The college is under the direction of Dr. Eileen Blackey, a veteran American educator of social workers, who had been invited by the JDC to establish it and see it through its first three-year course. Dr. Blackey startled the audience at the dedication ceremony of the college by delivering part of her speech in fluent Hebrew, which she studied during a short stay in Israel. The dedicatory address was delivered by Professor Nathan E. Cohen, dean of the School of Applied Social Sciences, Western Reserve University, Cleveland.
Professor Benjamin Mazar, president of the Hebrew University, who chaired the dedication ceremony, stressed that the school will equip social workers with a “first rate academic and practical education.” Prime Minister David Ben Gurion greeted the opening of the new school with a statement declaring that its courses will be “essential in the task of absorbing the immigrants” arriving in Israel.
Moses A. Leavitt, executive vice-chairman of the JDC, said the opening of this school was “a cause for rejoicing and general satisfaction.” He stressed that it was fitting to name the college after Mr. Paul Baerwald, the man who had distinguished himself both as a prominent U.S. banker and a great humanitarian, and who now locks back on over 40 years of close and fruitful association with the JDC.

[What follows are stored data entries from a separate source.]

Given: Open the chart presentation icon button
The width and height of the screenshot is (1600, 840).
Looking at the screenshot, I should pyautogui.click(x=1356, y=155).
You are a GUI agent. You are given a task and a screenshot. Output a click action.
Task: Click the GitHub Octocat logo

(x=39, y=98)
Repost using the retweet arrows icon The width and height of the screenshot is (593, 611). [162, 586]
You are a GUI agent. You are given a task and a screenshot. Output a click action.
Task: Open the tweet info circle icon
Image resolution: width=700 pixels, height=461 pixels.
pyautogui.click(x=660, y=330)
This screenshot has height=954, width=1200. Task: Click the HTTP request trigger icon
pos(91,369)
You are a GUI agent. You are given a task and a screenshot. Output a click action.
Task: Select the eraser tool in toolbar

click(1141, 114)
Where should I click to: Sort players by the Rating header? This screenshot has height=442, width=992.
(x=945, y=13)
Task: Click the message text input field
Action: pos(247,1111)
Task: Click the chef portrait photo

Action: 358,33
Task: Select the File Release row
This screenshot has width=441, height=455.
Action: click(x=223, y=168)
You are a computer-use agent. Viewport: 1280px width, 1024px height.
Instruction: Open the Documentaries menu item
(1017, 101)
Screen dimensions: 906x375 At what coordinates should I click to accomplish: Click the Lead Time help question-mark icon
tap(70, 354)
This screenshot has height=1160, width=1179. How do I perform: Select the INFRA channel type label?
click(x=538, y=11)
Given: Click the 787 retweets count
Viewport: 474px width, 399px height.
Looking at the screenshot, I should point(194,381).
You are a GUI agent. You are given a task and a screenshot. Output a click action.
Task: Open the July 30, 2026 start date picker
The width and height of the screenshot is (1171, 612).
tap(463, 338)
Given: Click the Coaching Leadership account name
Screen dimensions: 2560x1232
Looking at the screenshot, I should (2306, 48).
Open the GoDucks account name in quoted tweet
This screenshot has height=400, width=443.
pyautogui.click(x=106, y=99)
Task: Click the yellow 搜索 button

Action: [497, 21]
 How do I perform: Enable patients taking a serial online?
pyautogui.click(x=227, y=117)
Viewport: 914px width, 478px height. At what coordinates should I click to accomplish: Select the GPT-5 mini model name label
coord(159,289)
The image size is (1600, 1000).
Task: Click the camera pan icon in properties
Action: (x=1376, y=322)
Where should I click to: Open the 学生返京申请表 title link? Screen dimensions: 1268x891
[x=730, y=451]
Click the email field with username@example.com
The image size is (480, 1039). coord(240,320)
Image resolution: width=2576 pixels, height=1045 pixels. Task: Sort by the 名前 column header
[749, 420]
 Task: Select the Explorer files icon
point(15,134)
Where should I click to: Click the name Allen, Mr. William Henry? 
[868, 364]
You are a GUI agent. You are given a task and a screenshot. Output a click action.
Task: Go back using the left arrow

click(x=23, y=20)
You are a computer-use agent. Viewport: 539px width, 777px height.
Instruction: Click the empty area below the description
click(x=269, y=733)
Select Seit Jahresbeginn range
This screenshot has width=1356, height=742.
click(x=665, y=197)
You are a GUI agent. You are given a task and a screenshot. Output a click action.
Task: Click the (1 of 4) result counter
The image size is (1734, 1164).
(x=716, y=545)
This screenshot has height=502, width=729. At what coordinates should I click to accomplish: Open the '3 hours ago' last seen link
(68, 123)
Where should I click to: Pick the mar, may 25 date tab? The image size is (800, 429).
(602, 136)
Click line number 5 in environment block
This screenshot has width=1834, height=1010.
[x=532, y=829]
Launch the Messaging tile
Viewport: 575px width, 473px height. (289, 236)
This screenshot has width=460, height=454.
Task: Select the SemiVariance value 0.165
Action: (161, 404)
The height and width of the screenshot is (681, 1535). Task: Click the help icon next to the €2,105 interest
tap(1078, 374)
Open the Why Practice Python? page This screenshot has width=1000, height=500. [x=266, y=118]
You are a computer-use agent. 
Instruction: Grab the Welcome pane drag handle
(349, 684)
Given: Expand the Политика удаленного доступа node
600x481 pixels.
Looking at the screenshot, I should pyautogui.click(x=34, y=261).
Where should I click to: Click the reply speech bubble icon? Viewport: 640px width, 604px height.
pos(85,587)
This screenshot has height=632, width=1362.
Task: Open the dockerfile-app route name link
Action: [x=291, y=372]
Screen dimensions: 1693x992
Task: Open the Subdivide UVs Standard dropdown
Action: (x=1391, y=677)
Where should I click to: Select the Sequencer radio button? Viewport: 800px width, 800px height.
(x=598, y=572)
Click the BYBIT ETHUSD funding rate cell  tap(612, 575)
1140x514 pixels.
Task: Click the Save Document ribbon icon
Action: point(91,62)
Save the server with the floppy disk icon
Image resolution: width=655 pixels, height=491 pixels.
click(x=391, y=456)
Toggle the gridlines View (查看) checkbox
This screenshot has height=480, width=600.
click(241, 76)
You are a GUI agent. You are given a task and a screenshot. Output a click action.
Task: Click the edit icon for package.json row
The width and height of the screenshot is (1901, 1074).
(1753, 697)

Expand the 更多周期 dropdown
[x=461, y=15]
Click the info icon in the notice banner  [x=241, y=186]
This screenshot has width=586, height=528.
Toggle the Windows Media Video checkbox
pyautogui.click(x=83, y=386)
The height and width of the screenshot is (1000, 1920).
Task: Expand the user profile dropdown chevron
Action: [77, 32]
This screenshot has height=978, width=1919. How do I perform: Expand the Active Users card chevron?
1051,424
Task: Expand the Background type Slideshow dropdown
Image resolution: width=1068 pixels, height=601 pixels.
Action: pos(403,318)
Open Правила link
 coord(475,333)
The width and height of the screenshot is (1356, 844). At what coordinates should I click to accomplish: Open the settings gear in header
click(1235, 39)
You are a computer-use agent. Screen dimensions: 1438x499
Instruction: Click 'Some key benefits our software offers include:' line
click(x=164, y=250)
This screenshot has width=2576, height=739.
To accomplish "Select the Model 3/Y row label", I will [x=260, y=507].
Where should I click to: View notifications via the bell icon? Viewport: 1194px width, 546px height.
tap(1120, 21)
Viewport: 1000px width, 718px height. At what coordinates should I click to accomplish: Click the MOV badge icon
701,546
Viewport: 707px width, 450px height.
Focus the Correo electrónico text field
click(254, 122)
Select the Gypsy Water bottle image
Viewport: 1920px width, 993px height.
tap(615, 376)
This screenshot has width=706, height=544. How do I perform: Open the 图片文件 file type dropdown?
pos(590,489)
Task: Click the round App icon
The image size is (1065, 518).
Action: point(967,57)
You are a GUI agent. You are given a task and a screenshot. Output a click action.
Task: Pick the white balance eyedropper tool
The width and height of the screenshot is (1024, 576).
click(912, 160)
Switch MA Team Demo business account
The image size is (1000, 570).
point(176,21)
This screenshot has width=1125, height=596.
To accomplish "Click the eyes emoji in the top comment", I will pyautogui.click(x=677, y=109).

Mr. Baerwald was not present. But in his message from New York, read by Mr. Leavitt, the former chairman of the JDC recalled that a similar honor had been bestowed on him once before, when nine years ago the JDC opened its Paul Baerwald School for Social Work at Versailles, France (which was closed recently). “I must accept this honor as a new additional recognition of the work and standing throughout the world of the JDC, and also as a personal compliment to me, and in a way a compliment also to my direct predecessors in my past office as treasurer and as chairman of the JDC.–Felix M. Warburg, Herbert H. Lehman and Arthur Lehman–and in no small way to my successor in the post, Edward M. M. Warburg,” wrote Mr. Baerwald.